═════ DATA TO USE

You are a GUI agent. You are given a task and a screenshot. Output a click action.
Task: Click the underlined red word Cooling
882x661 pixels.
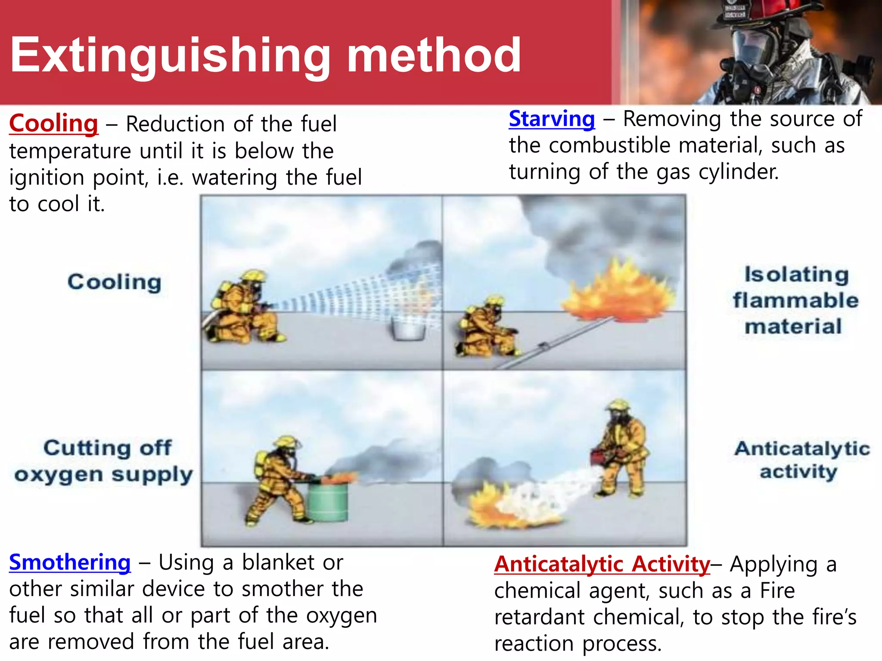pos(54,124)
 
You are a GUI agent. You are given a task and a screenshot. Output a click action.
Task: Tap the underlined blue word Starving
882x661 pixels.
pos(552,119)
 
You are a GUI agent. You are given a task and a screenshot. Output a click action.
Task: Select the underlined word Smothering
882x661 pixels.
pos(70,562)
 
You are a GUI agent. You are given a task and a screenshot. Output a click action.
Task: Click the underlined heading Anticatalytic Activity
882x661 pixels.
pos(602,564)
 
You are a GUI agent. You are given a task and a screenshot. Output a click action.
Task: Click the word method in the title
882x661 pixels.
pos(434,55)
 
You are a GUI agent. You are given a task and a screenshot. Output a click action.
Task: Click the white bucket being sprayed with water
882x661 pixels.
pos(408,329)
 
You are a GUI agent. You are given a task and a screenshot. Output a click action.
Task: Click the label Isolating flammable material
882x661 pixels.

══════════

### WHAT TO DO
Output every line of the data from its first line through the line containing "pos(70,562)", both included, as a JSON list with one string per line. Omit blank lines and leave the pictures out.

### RESPONSE TO THIS EXERCISE
[
  "You are a GUI agent. You are given a task and a screenshot. Output a click action.",
  "Task: Click the underlined red word Cooling",
  "882x661 pixels.",
  "pos(54,124)",
  "You are a GUI agent. You are given a task and a screenshot. Output a click action.",
  "Task: Tap the underlined blue word Starving",
  "882x661 pixels.",
  "pos(552,119)",
  "You are a GUI agent. You are given a task and a screenshot. Output a click action.",
  "Task: Select the underlined word Smothering",
  "882x661 pixels.",
  "pos(70,562)"
]